---------- DATA SHOWN ----------
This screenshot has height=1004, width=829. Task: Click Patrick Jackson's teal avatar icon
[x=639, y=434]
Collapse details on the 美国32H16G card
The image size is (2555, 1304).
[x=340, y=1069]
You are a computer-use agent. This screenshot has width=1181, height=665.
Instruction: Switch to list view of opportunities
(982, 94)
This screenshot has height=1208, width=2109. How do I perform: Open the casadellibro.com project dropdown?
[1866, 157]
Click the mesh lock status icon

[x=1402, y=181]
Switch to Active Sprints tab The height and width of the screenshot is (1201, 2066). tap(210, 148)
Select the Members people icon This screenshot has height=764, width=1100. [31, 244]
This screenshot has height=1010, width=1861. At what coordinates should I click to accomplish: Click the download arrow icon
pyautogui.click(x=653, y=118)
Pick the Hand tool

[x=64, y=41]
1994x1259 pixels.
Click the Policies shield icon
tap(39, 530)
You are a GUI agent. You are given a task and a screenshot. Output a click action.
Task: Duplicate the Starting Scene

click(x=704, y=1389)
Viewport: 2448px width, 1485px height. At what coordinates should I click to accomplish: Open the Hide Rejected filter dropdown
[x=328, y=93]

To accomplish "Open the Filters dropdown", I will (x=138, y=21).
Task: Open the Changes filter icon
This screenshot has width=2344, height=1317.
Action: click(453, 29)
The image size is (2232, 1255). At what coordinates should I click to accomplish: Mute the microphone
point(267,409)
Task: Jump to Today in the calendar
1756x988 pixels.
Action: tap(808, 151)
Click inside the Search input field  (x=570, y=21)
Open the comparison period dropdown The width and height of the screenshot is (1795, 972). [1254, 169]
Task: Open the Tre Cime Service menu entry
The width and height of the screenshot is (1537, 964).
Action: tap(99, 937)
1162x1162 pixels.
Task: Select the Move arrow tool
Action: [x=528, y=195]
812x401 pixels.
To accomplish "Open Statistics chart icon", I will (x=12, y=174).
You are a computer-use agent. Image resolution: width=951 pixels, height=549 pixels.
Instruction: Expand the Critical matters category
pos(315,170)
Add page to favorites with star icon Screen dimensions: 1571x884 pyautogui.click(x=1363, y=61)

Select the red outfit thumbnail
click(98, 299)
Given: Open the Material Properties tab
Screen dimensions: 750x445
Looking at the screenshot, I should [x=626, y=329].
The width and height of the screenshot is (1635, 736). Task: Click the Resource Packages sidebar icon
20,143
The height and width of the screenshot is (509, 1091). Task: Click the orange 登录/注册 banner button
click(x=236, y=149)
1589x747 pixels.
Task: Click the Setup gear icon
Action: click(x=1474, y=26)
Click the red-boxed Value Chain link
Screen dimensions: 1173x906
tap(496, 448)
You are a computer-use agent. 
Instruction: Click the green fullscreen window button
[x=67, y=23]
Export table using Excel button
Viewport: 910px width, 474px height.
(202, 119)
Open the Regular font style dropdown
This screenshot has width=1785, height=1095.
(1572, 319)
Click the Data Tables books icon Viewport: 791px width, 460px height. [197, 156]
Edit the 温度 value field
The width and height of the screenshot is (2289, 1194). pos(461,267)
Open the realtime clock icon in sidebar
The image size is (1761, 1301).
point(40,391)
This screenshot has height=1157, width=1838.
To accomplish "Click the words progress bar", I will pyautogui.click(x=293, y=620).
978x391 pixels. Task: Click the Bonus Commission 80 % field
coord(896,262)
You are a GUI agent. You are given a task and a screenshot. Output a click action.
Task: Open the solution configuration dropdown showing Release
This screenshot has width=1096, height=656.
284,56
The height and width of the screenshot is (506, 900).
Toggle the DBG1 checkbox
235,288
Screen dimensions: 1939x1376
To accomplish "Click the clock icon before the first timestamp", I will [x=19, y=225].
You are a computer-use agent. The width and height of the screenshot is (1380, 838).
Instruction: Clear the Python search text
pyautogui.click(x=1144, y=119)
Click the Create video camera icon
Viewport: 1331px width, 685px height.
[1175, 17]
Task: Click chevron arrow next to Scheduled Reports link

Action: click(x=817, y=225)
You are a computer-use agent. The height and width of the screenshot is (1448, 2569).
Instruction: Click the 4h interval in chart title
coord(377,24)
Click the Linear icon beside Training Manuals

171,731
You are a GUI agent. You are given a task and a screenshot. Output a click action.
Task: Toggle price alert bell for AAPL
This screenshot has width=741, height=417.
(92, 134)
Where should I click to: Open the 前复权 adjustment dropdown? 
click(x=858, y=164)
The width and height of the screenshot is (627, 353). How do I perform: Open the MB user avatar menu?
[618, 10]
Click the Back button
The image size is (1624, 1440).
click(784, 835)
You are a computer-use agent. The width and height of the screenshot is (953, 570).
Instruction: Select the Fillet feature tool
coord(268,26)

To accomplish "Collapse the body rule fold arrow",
----------
Look for the string "agent" in the data above and return every line that has it.

You are a computer-use agent. This screenshot has width=1181, height=665.
You are a GUI agent. You are given a task and a screenshot. Output a click action.
You are a computer-use agent. Image resolution: width=951 pixels, height=549 pixels.
You are a computer-use agent. 
You are a GUI agent. You are given a task and a screenshot. Output a click action.
You are a computer-use agent. The width and height of the screenshot is (1380, 838).
You are a computer-use agent. The height and width of the screenshot is (1448, 2569).
You are a GUI agent. You are given a task and a screenshot. Output a click action.
You are a computer-use agent. The width and height of the screenshot is (953, 570).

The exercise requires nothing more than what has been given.